Kobe Bryant's death in a tragic helicopter accident last month rocked the NBA world to its core. Tributes poured in from the moment that the world found out what happened, with teams taking eight- and 24-second violations in his honor on the very day that he died up through the emotional ceremony that the Lakers planned in their first game following the news. The league has begun the difficult process of moving on ever since, but as NBA commissioner Adam Silver revealed in his press conference Saturday, Bryant has not been forgotten. 

Silver's press conference took place in Chicago at All-Star Weekend, an event Bryant participated in 18 times and dominated by winning a record four All-Star Game MVP awards. Early in his press conference, Silver pulled a sheet off of a mystery object, revealing a newly renamed trophy for that All-Star Game MVP award. Henceforth, it will be called the Kia NBA All-Star Game Kobe Bryant MVP Award.

"Kobe Bryant is synonymous with NBA All-Star and embodies the spirit of this global celebration of our game," said Silver during his annual press conference during All-Star weekend. "He always relished the opportunity to compete with the best of the best and perform at the highest level for millions of fans around the world."

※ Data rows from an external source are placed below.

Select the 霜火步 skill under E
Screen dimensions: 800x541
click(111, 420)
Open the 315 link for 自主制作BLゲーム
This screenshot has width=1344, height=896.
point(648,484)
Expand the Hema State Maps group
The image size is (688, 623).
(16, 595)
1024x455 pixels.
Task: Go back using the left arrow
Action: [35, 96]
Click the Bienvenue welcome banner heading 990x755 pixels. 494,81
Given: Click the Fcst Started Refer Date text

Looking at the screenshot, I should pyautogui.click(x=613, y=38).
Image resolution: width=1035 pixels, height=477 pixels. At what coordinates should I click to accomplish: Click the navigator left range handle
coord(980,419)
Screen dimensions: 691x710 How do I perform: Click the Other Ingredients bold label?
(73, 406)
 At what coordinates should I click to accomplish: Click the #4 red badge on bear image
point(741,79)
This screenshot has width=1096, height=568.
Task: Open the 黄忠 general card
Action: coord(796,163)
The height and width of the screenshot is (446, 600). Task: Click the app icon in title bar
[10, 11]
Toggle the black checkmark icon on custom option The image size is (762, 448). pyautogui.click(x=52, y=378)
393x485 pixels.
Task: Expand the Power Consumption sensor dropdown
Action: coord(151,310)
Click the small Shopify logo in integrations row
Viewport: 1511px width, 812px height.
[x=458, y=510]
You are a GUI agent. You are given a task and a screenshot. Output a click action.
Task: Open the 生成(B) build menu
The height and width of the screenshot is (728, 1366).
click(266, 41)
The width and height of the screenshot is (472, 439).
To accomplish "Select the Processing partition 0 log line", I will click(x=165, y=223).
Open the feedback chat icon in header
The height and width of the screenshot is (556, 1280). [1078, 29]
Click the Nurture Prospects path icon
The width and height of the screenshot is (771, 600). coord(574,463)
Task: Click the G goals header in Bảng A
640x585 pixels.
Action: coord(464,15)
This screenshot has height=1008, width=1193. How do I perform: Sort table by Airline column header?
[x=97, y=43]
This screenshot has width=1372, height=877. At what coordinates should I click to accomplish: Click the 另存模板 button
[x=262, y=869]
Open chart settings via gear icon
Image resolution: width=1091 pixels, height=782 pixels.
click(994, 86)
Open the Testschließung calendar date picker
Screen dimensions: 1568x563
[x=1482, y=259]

The entire weekend has given the league several chances to honor Bryant. He was named a finalist for the Naismith Basketball Hall of Fame on Friday, and he is sure to earn enshrinement later this year. The Celebrity Game on Friday began with 24.2 seconds of silence, meant to represent the uniform number of both Kobe (No. 24) and his daughter Gianna Bryant (No. 2). The All-Star Game's format was altered, with a target score 24 points above the leading team's total in the fourth quarter determining the winner, and both teams wearing uniform numbers meant to honor the Bryants (Team LeBron will wear No. 2, while team Giannis will wear No. 24). More tributes are sure to follow.

Bryant's shadow will hang over All-Star Weekend and the entire NBA for the rest of the season. His death is one of the great tragedies in NBA history, and while nothing can ever change that, the league has done a remarkable job of honoring his memory ever since.